Given text:
-------
Many thanks for the clarification, I will look at DSE Search in detail
because having the option of using Solr indexes with Spark jobs is a very
interesting feature to reduce the amount of data to be collected. I
understood that running Spark and Solr in the same data center was not
possible.

Best regards,


2015-06-16 16:53 GMT+02:00 Jeremiah D Jordan <jeremiah.jor...@gmail.com>:

> Just an FYI.  DSE Search does not run in its own JVM, it runs in the same
> JVM that Cassandra is running in.  DSE Search also has integration with
> Spark map/reduce out of the box.
>
>
> On Jun 16, 2015, at 9:42 AM, Andres de la Peña <adelap...@stratio.com>
> wrote:
>
> Thanks for your interest.
>
> I am not familiar with DSE Search internals, so I can only express some
> impressions. In my opinion, both projects have similarities, but there are
> several key differences:
>
>    - DSE Solr, if I'm not wrong, runs in a separate JVM preserving its
>    APIs and interfaces, while Stratio's Lucene index is embedded inside
>    Cassandra and tightly integrated with it. Each has its own set of pros and
>    cons.
>    - DSE Search provides several search engine features that are not yet
>    provided by Stratio's Lucene index, such as faceting, highlighting, etc. We
>    are working to bring as many of this features as we can to Apache 
> Cassandra.
>    - Stratio's Lucene index filters can be used in conjunction with
>    Cassandra's Spark/Hadoop support in order to speed up table mapping.
>    Perhaps Apache Solr has a good integration with this mapreduce frameworks,
>    I don't know if DSE provides this kind of feature out-of-the-box.
>    - Stratio's Lucene index is open source, which is always a good thing.
>
> Finally, I think that they are not mutually exclusive tools and they can
> be used together and separately depending on the scenarios.
>
> I hope it helps,
>
> 2015-06-15 18:08 GMT+02:00 Matthew Johnson <matt.john...@algomi.com>:
>
>> Hi Andres,
>>
>>
>> This looks awesome, many thanks for your work on this. Just out of
>> curiosity, how does this compare to the DSE Cassandra with embedded Solr?
>> Do they provide very similar functionality? Is there a list of obvious pros
>> and cons of one versus the other?
>>
>>
>> Thanks!
-------
Information shown:
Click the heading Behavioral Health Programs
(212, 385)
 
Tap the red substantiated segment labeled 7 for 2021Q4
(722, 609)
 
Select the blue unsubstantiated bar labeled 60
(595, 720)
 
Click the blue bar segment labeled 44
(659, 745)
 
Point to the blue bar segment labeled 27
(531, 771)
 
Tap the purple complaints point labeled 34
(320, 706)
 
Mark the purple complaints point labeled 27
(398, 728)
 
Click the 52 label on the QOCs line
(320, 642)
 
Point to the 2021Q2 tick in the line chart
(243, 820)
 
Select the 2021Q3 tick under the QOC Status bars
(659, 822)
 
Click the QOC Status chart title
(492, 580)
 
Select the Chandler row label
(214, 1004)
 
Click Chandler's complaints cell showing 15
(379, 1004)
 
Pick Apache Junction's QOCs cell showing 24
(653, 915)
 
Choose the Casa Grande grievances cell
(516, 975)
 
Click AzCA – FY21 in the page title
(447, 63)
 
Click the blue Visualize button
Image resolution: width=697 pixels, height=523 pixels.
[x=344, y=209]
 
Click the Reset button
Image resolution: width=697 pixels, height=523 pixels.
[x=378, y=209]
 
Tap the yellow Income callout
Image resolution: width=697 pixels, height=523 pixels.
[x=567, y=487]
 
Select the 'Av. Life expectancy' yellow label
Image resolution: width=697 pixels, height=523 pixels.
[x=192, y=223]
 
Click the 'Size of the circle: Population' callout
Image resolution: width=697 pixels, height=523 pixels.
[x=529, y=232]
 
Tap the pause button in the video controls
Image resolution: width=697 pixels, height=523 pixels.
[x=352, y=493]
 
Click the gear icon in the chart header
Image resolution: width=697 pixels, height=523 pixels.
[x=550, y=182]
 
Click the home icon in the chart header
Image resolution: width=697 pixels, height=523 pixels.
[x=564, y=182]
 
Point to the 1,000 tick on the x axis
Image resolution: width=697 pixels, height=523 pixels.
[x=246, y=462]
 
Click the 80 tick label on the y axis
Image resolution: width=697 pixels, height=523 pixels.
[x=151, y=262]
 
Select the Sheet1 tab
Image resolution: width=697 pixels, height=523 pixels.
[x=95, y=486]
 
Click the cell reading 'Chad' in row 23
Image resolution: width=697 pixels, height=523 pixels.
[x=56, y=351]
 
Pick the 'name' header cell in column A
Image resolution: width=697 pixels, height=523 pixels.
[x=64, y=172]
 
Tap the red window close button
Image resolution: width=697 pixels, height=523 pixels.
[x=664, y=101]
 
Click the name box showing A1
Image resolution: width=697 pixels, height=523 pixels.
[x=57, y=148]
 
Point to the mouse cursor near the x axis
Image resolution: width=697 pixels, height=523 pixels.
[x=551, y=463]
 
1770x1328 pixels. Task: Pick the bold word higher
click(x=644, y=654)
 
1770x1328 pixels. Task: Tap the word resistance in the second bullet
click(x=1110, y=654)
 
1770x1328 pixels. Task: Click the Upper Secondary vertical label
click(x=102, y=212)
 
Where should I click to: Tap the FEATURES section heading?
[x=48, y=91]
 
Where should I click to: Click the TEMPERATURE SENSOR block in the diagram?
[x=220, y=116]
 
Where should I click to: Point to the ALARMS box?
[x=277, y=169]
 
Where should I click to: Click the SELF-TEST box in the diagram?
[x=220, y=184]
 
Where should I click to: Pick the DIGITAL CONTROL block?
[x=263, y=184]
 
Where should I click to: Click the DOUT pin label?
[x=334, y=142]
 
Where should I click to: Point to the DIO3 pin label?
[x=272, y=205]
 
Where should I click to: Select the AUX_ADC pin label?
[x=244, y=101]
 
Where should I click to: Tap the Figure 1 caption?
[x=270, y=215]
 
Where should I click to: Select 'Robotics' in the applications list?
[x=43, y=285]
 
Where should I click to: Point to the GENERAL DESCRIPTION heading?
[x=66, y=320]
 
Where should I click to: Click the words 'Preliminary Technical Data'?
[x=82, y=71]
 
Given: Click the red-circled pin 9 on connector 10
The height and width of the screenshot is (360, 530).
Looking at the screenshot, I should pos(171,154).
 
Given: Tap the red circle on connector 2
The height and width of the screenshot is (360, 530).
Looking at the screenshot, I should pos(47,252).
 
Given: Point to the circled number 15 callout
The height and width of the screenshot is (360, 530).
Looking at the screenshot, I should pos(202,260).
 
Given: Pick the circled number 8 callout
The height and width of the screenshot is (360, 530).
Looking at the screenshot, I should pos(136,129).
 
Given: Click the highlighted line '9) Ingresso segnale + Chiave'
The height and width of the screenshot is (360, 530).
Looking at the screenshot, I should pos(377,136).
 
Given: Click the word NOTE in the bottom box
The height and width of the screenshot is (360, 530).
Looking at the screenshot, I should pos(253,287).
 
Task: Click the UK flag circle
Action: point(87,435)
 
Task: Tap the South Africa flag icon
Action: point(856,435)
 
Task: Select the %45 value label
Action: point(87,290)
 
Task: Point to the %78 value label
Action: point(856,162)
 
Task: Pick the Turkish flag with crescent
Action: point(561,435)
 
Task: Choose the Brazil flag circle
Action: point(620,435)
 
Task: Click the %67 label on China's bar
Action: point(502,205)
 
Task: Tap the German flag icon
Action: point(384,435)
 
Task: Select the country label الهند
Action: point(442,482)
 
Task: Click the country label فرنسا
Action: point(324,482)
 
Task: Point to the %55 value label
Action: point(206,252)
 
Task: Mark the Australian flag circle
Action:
-------
Requests:
A – List the names of all people who appear in the attribution lines introducing quoted messages in the mailing-list thread.
B – Copy word for word the passage of the mailing-list thread starting at "2015-06-16 16:53 GMT+02:00" and ending at "for your interest.".

Solved problems:
A –
Jeremiah D Jordan
Andres de la Peña
Matthew Johnson

B –
2015-06-16 16:53 GMT+02:00 Jeremiah D Jordan <jeremiah.jor...@gmail.com>:

> Just an FYI.  DSE Search does not run in its own JVM, it runs in the same
> JVM that Cassandra is running in.  DSE Search also has integration with
> Spark map/reduce out of the box.
>
>
> On Jun 16, 2015, at 9:42 AM, Andres de la Peña <adelap...@stratio.com>
> wrote:
>
> Thanks for your interest.